Het grappige is dat de studie waarop dat Onze Taal- artikel uiteindelijk gebaseerd is, daar wél eerlijk in is. Die studie is van de taalkundige J. Verdam en verscheen in 1901 in het Tijdschrift voor Nederlandse Taal en Letterkunde. Verdam pluist de diverse betekenissen van -ont nauwgezet uit en breekt zich het hoofd over die tegenstrijdigheid. Waarom betekenen ontvriezen en ontdooien hetzelfde? Sterker, waarom is zelfs het ‘ontstaan’ van een brand de ene keer het begin, en de andere keer juist het einde, zoals hij aan de hand van een antiek citaat laat zien? Verdam doet een loffelijke poging het raadsel op te lossen, maar veel verder dan het opsommen van vergelijkbare dubbelzinnigheden in het Duits komt hij niet. Daar zie je iets dergelijks met het voorvoegsel – ent.

Maar ook daar hebben we niet zo veel aan, erkent hij, want in het Frans en Latijn komt diezelfde merkwaardige tegenstrijdigheid voor. Ontbloten, bijvoorbeeld: denudare, denuder. Mogelijk was de Latijnse variant er eerst, en namen die hem over, maar hoe is hij dáár dan ontstaan? Enfin, wat doet Verdam? Hij geeft gewoon toe dat hij er niet uitkomt! ‘Dit gedeelte der beschrijving van ont- is m. i. zwak, en heeft aanvulling en verbetering noodig,‘ stelt hij.

En wat doen Verdams hedendaagse collega’s, in dat stuk in OT? Zij schuiven het raadsel onder de mat. ‘Alle betekenissen zijn varianten op het bereiken van een toestand die tegengesteld is aan de huidige toestand,’ schrijven zij. Ja, zo lust ik er nog wel één!

‘Als iets `ontbrandt’, schrijven zij, ‘dan verandert de toestand van`niet branden’ tot`wel branden’. Ont – is een rood stoplicht dat op het ene kruispunt stoppen betekent, en op het volgende doorrijden, zeggen zij eigenlijk, en dat kómt doordat dat rode licht op het ene kruispunt een andere betekenis heeft dan op het volgende. Wow! Het doet een beetje denken aan Dokter Clavan, de archetypische tv-deskundige van Kees van Kooten, die moeilijke vragen beantwoordde door ze gewoon in andere woorden te herhalen.

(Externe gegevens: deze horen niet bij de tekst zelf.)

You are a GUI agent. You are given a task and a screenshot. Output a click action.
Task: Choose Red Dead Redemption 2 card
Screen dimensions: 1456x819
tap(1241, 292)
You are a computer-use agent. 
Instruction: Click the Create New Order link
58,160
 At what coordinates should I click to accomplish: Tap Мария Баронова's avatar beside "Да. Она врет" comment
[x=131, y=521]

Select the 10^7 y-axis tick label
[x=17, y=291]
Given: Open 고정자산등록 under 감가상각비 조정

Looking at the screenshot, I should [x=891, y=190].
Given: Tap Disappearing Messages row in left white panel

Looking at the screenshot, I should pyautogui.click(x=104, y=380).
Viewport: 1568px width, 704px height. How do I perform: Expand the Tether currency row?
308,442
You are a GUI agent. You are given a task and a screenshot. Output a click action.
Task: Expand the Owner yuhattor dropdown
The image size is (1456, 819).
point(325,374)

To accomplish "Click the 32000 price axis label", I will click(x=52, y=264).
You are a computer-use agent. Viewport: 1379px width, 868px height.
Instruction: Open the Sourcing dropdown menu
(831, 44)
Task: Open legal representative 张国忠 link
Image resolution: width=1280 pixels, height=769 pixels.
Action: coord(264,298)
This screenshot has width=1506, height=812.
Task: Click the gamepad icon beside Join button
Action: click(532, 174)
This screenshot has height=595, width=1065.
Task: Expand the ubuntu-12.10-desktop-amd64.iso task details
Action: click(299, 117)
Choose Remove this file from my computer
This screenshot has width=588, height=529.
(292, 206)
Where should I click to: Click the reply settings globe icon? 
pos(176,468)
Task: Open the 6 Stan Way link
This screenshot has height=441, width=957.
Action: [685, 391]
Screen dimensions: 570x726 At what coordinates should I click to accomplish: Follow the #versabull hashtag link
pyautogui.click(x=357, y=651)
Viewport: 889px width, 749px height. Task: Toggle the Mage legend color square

Er kwamen ingezonden brieven op dat stukje van mij, eentje waarin ook die Latijnse varianten genoemd werden, van een lezer dus die echt niet gek was, en ik ontving een CC met in de marge het advies: niet plaatsen.
‘Dit soort kwesties hoort niet in Onze Taal thuis’, mailde de OT-redacteur in kwestie aan Kees van der Zwan, als reactie op mijn stukje. Dat brengt lezers alleen maar op het idee om nog méér van dat soort lastige vragen te stellen, die de redactie dan weer in de prullenmand moet gooien.

Het is jammer dat taalkundigen zich zo opstellen, al was het maar omdat die houding voor de goede verstaander juist alleen maar zwakheid verraadt. Wie zich veilig voelt hoeft zijn huis niet te barricaderen. Erasmus schreef het al over de theologie: als de experts de leken de mond gaan snoeren, pas op, dan is er iets mis.
Ik noemde die voorbeelden in dat stukje trouwens als opstapje naar een een artikel dat ik had gelezen in de wetenschapsbijlage van NRC Handelsblad, over een nieuwe stroming in de taalkunde, de constructionele taalkunde, die twijfelt of er wel zoiets als grammatica bestaat, omdat er zoveel constructies zijn die zich er niet aan houden.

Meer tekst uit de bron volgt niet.